• [JOBS]:
**a)** Summarize the page comparing Evangelical and Orthodox Christianity in two sentences.
**b)** Reproduce the passage from the page comparing Evangelical and Orthodox Christianity, beginning at the words "Perhaps what is" and stopping after "with their God.".
**c)** Pick up the page comparing Evangelical and Orthodox Christianity after its last sentence and carry it on.

• [DOCUMENT EXCERPT]:

This page gives an introduction and answers some of the most common questions about the differences between Evangelical Protestant Christianity and Orthodox Christianity. If you have a question that is not answered here, or want more in-depth information, please contact us.
To say that Orthodox Christian worship and life are markedly different from nearly anything seen in the numerous worlds of Evangelicalism would be an understatement. For some first-time visitors from Evangelical circles, Orthodox worship can even be shockingly different. Even for those whose first experience with Orthodoxy is not as jarring, it will still be exceptionally unfamiliar.
Perhaps what is most important to know about Orthodox worship for the Evangelical is that, unlike most of what may be familiar to them, the key elements are not teaching and emotion, but rather mystical union with God. There is still teaching going on, and there’s nothing wrong with experiencing emotions. Yet because Evangelicals may be so used to church functioning along those lines, the liturgical atmosphere of Orthodoxy can often be bewildering to those used to receiving a lesson or feeling an emotion in church. When Orthodox Christians gather for worship, they come to commune with their God.
Why do we do things that way? It’s because this is how worship was conducted in the first century Church and how history records Christians continued to worship for centuries afterward. Orthodoxy is very much concerned with holding fast to what was received from the Apostles and passing it on faithfully from one generation to the next. The idea that the Church should fundamentally change its worship according to the tastes and culture of the world is foreign to us.
Thus, while Orthodoxy has an ancient and robust intellectual tradition, the intellect is not the primary means of contact in worship. Nor is the emotion that characterizes “contemporary” Christian worship primary in Orthodoxy, even though its hymnography and symbolism can be very moving. Rather, there is something that we believe is much deeper going on—the union of God with man.
Following are some questions and answers that address many of the most common issues that Evangelicals may wonder about:
Why do you pray to saints?
To be accurate, we pray with the saints, not to them. Much the same as you would ask your friends, family or other Christians to pray for you, we ask the saints to intercede on our behalf. It’s important to remember that the saints who are in paradise are alive, and because they are alive, they are able to pray for us! They are also aware of what we are doing here in this life, for, as the Scriptures say, we are “surrounded by a great cloud of witnesses” (Heb. 12:1).

• [LISTED RECORDS]:
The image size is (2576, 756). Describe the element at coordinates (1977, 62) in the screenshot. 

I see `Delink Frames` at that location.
* * *
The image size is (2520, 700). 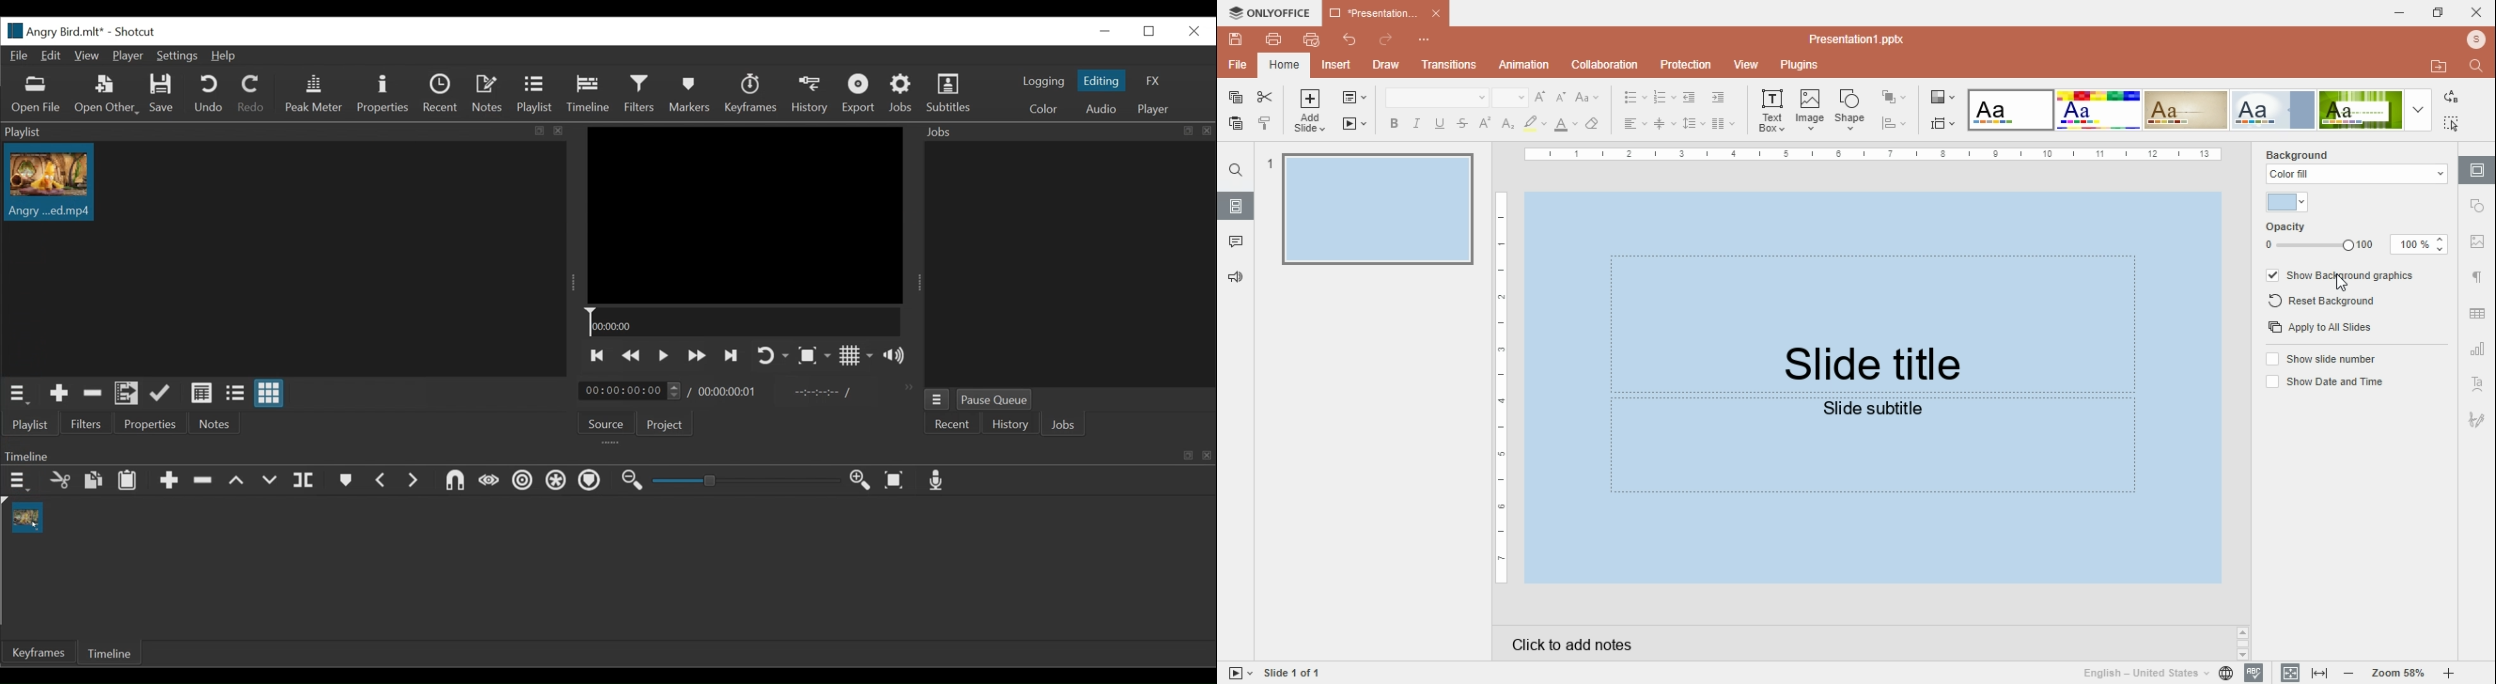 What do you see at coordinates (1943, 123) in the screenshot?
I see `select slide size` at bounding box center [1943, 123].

• [EXERCISE RESPONSES]:
**a)** Orthodox worship is markedly different from Evangelical worship: its key element is mystical union with God rather than teaching and emotion, and it holds to how worship was conducted in the first-century Church. The page also explains that Orthodox Christians pray with the saints, not to them, asking these saints, who are alive in paradise, to intercede on their behalf.

**b)**
Perhaps what is most important to know about Orthodox worship for the Evangelical is that, unlike most of what may be familiar to them, the key elements are not teaching and emotion, but rather mystical union with God. There is still teaching going on, and there’s nothing wrong with experiencing emotions. Yet because Evangelicals may be so used to church functioning along those lines, the liturgical atmosphere of Orthodoxy can often be bewildering to those used to receiving a lesson or feeling an emotion in church. When Orthodox Christians gather for worship, they come to commune with their God.

**c)**
We don’t pray to the saints “instead” of to God, just as any Christian does not ask his fellow Christians to pray for him instead of going directly to God with his concerns. Rather, we enlist them along with the rest of the Church to pray to God to hear us and have mercy on us. No saint would ever get between anyone and God. Rather, they always pray for us to God so that we can become one with Him just as they did.
Why are there icons everywhere?
Icons are in some sense our family album. In the same way that many people keep photo albums to help them remember people and events, we keep the icons to remind us of people and events. They adorn the walls of our worship spaces, making that “great cloud of witnesses” more apparent to us. Most Orthodox Christians also have an icon corner in their home where they display icons of Christ, the Theotokos (a Greek word meaning “Birth-giver to God,” i.e., the Virgin Mary) and other saints and scenes from Scripture.
Icons are not just items made of wood and paint. Human beings are also icons of God (that is, we are made in the image and likeness of God). Jesus Christ is called by St. Paul the “image” (in Greek, eikon) of the invisible God (Col. 1:15). Thus, icons always point back to God. Reverence which is made through these “windows into heaven” is directed at the image of God found in each of the saints depicted.
Why do you mention Mary so much? Why is she so important? Why do you pray to her?
As the one who gave birth to God Himself in the flesh, we hold her in high reverence and respect. It only makes sense that we should love someone who literally held God inside her for nine months. And imagine the intimacy with God that she experienced both during her pregnancy and then feeding Him as an infant! She experienced something that the rest of humanity never will. But she also shows us the way to become one with her divine Son—humility, love and obedience to Him.
Why is she so important? Mary stands witness that Jesus Christ is fully human, even while being fully God. The early Christians made a point of inserting into the Nicene-Constantinopolitan Creed (AD 325) the statement that Christ was “incarnate… of the Virgin Mary” to ensure there was no confusion on this matter.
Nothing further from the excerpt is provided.